California’s Tenant Protection Act restricts landlords from raising rent “more than 10% total or 5% plus the percentage change in the cost of living – whichever is lower – over a 12-month period.”
This introduces multi-layered challenges for rent-stabilized and distressed portfolios:
Investors exit the asset class: Just one look at StreetEasy, and you’ll know a building is rent stabilized if it’s got 8+ units and the property value is a fraction of what it should be. Investors can no longer buy a rent-stabilized portfolio to renovate and bring it up to market rate, so they don’t touch them.
Deferred maintenance… forever: The basic cost of operating a building—taxes, insurance, and compliance alone—may exceed the rent roll an owner is able to get. That’s before the cost of any capital-intensive repairs and maintenance. Need a new roof? If a landlord can’t recoup the investment for a big repair in rent or eventually in the asset itself (to bullet #1), there is no financial reason to do it.
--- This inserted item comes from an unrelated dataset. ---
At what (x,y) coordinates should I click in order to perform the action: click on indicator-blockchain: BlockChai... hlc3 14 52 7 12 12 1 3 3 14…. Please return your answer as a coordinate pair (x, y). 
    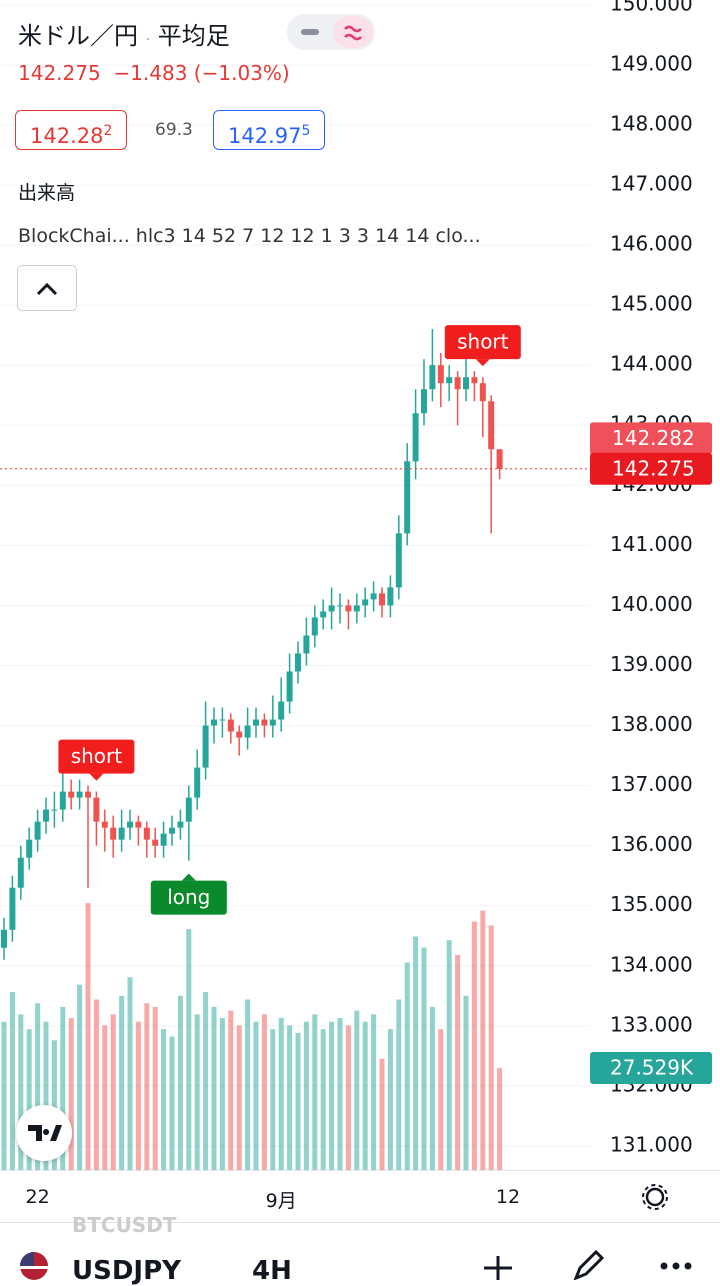
    Looking at the image, I should click on (250, 236).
Vacancies preferred: These acts may only exacerbate the supply problem. It may make more financial sense to just let a unit sit vacant. And that’s what a lot of rent-stabilized landlords have decided to do. A REBNY survey of small landlords of rent-stabilized apartments report 25% of their units are vacant, and 1/3 cited “economic infeasibility” of unit improvements after a long tenancy as a reason for continued vacancies.
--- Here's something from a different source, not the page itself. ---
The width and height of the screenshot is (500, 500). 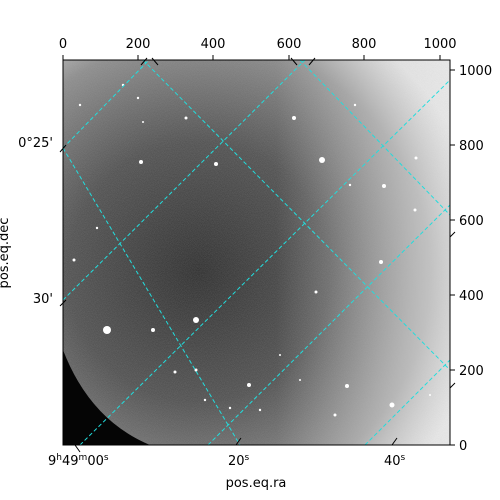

No profits = no new projects: No business owner is going to keep plodding along on a business model that can’t make money. Since 2020, California continues to fall 50% short of the 180,000 new units the state needs to solve its housing crisis. But all I hear from operators is that they don’t want to invest in a state that makes it so hard for them to be a landlord.
Just imagine if the price of gas or groceries was fixed this way. This could be one way to combat inflation, by capping prices. Instead, for every other sector, economic policy looks to lower prices through the principles of supply and demand—raising interest rates is designed to curb spending (lower demand), which in return lowers inflation.
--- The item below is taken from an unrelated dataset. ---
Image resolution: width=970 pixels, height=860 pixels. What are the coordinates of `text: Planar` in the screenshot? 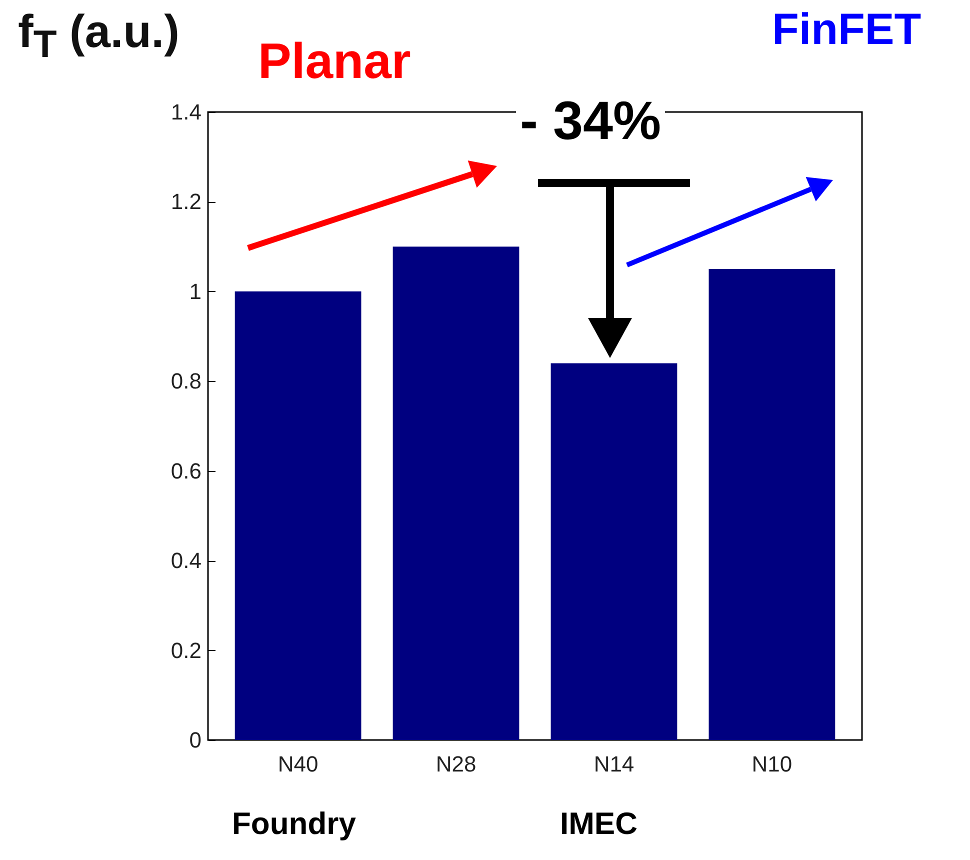 It's located at (334, 61).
So… what about housing supply?
Housing is different. You can’t just curb demand, unless the plan is to restrict population growth. So that leaves us with one answer: More supply.
Yet, in many of the same places where policy is pushing landlords out, building new inventory is also fraught with challenges. Not even mentioning permitting and zoning that creates a high barrier to building new housing, incentives haven’t caught up.
New York legislators let the 421-a tax abatement program lapse in 2022 because they considered it “too generous.” This was an incentive for developers to build affordable housing in new projects, and the Governor’s office estimates 30,000 units of housing in NYC are at risk as a result. A replacement initiative, 485x has been proposed to enable these projects to continue, but it still falls short in a few areas. Housing voucher programs were not created state-wide, which was a proposal that was supported by both tenant and real estate groups. Emily Goldstein, director of organizing and advocacy for the Association for Neighborhood and Housing Development lamented to The Real Deal that this should have been a “no brainer” and that “everyone who deals with housing supports this program.”
Balance is needed
The net-net is that in a system where most housing will continue to be privatized, legislators must work with housing providers to align on shared goals: access to safe and adequate housing.
The harder and more expensive the business of being a housing provider becomes, the less incentive an investor has, whether that’s in improving existing supply or creating new supply.